--- Start GIVEN DATA ---
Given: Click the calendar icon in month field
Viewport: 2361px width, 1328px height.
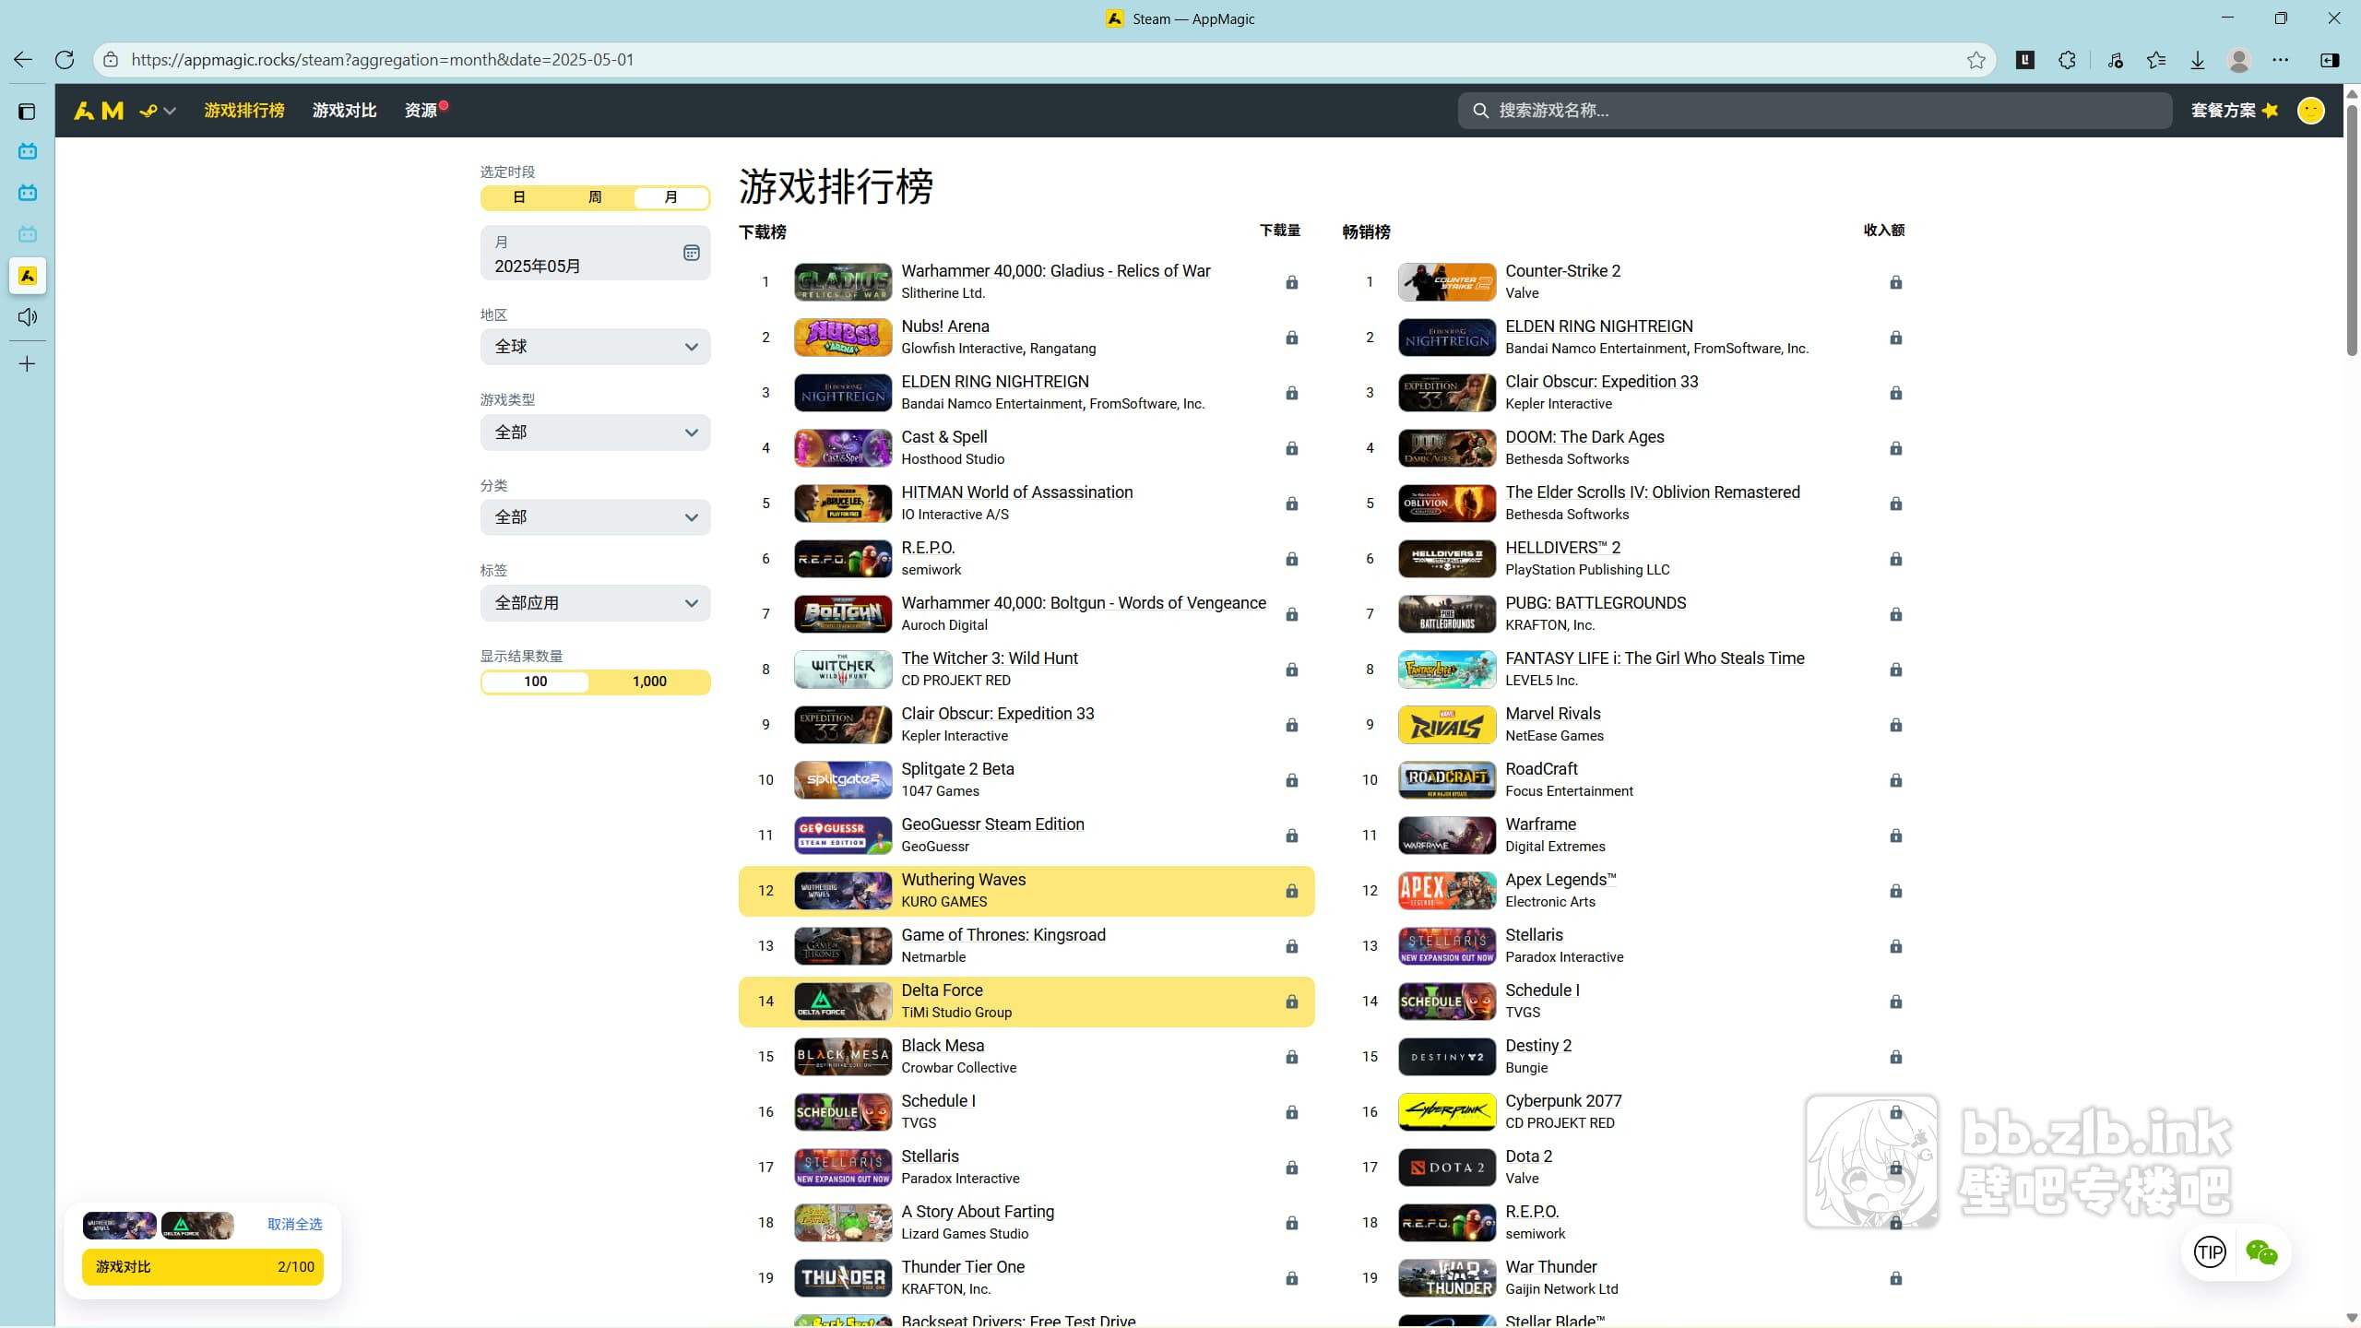Looking at the screenshot, I should pos(691,253).
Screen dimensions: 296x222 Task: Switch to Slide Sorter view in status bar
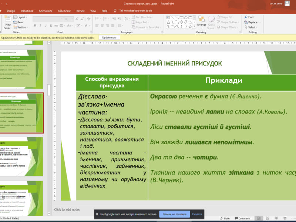267,218
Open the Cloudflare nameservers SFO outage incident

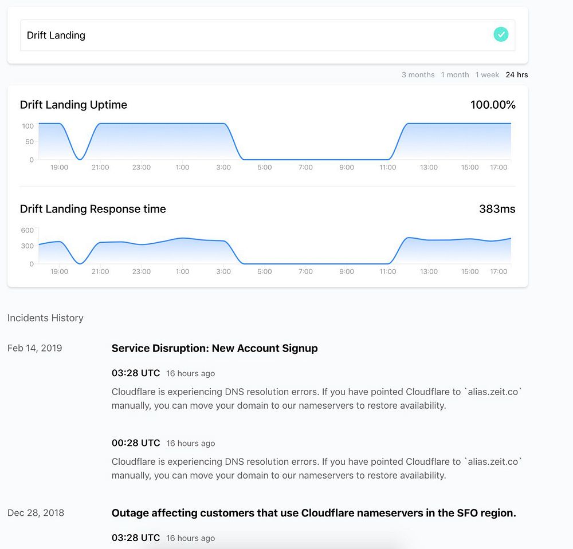pos(313,513)
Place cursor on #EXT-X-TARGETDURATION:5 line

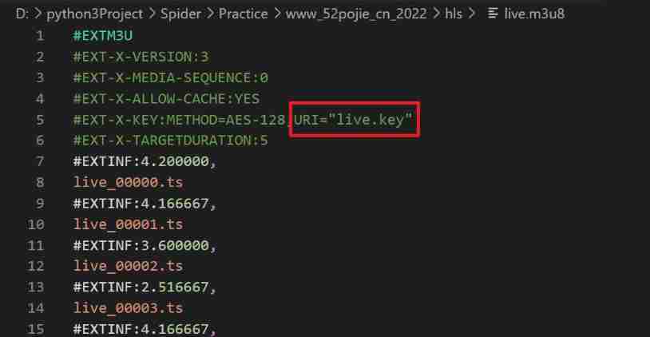[x=170, y=141]
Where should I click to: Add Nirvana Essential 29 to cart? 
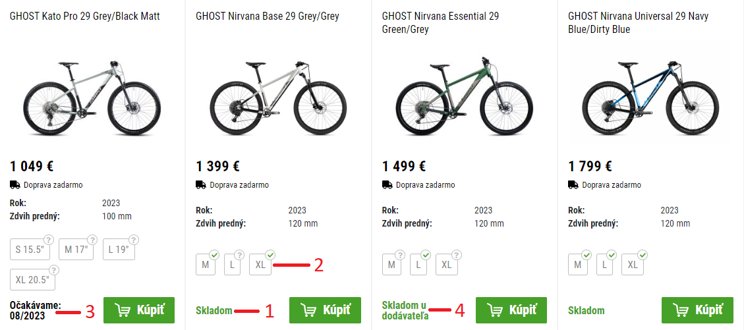(x=511, y=310)
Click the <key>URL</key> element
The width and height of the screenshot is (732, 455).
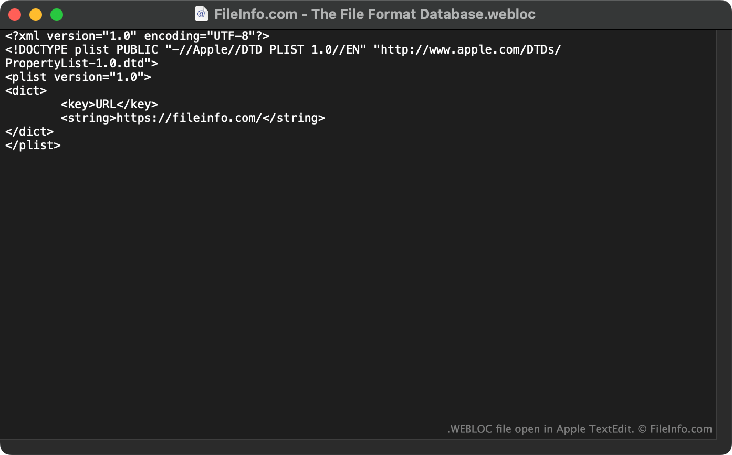(110, 104)
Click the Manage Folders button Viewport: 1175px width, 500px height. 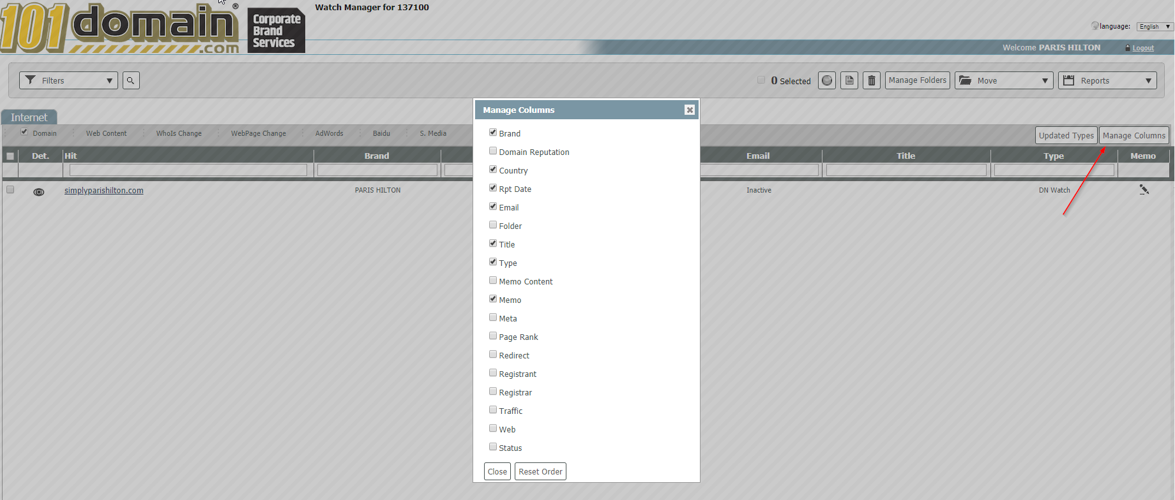pos(917,80)
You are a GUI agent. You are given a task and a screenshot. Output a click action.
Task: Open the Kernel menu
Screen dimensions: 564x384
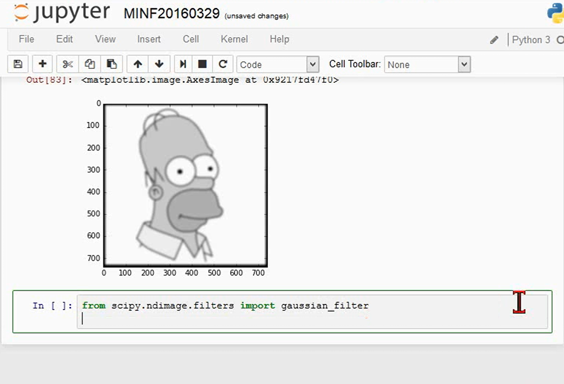point(234,39)
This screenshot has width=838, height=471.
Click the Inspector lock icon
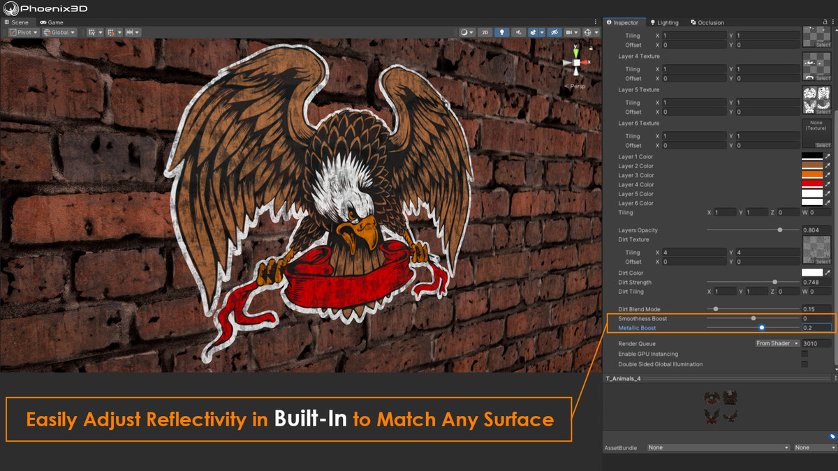tap(825, 22)
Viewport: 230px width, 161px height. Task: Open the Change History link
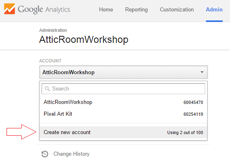[x=71, y=154]
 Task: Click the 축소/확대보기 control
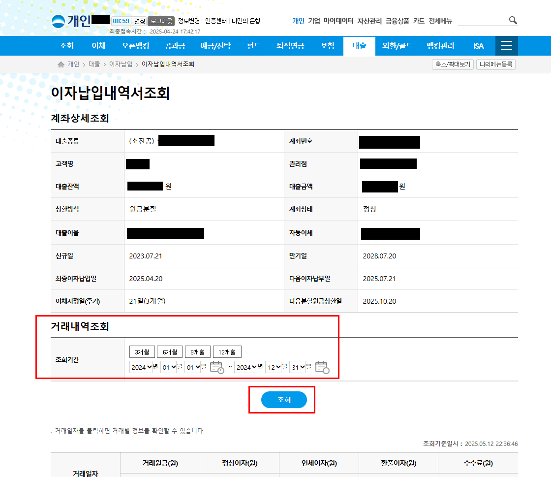point(453,64)
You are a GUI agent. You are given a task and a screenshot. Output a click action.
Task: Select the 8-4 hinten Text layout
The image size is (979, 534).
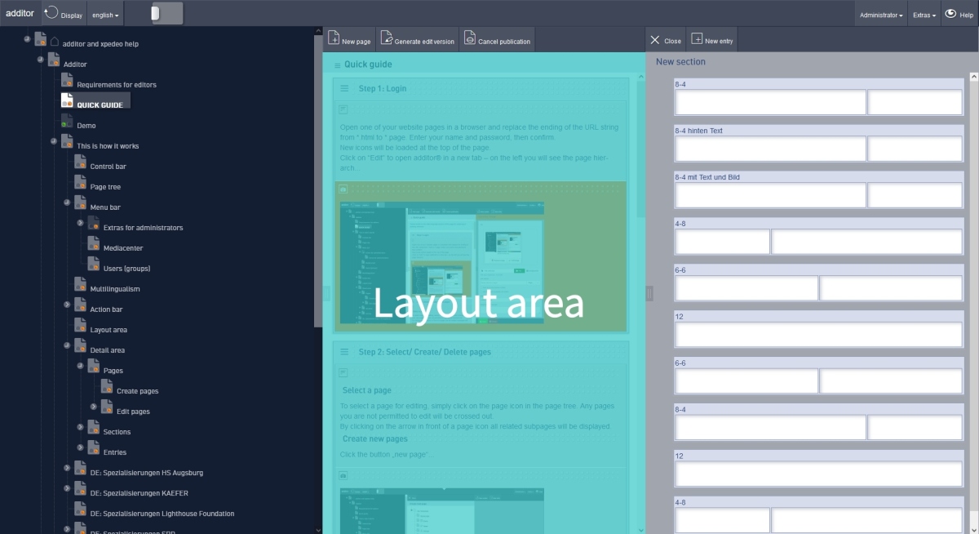coord(818,149)
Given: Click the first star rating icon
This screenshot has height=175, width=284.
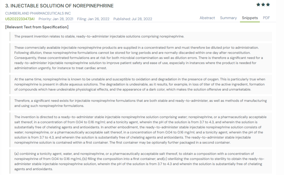Looking at the screenshot, I should point(258,5).
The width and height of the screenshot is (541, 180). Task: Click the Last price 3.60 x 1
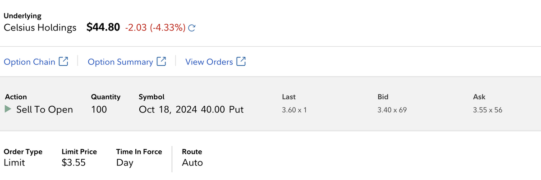294,109
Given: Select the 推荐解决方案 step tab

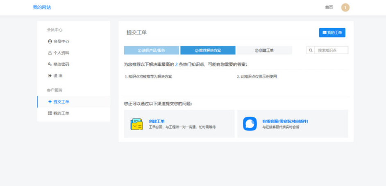Looking at the screenshot, I should pyautogui.click(x=208, y=51).
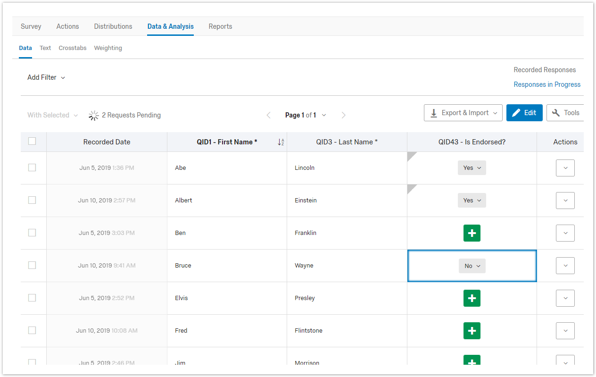Tick the select-all checkbox in table header
The height and width of the screenshot is (377, 596).
[x=32, y=141]
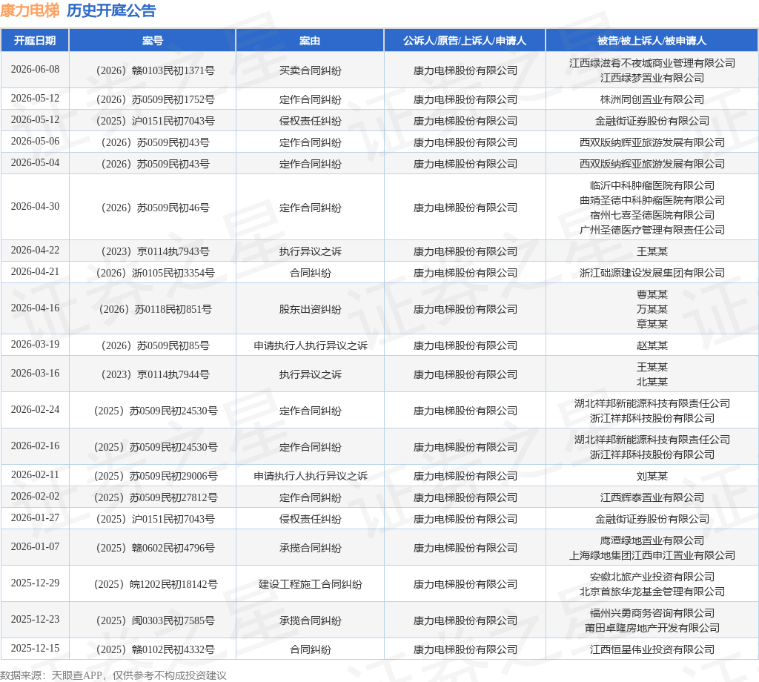This screenshot has width=759, height=682.
Task: Select the 开庭日期 column header
Action: (35, 41)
--- End GIVEN DATA ---
_TASK_
Copy out, word for word, the part of the items that opens with the line containing "The width and height of the screenshot is (541, 180)." and closes at the end of the items, keeping both ends and leaving out the pictures.

_TASK RESPONSE_
The width and height of the screenshot is (541, 180). Task: Click the Last price 3.60 x 1
294,109
Given: Select the 推荐解决方案 step tab

Looking at the screenshot, I should pyautogui.click(x=208, y=51).
Tick the select-all checkbox in table header
The height and width of the screenshot is (377, 596).
[x=32, y=141]
This screenshot has width=759, height=682.
Task: Select the 开庭日期 column header
Action: (35, 41)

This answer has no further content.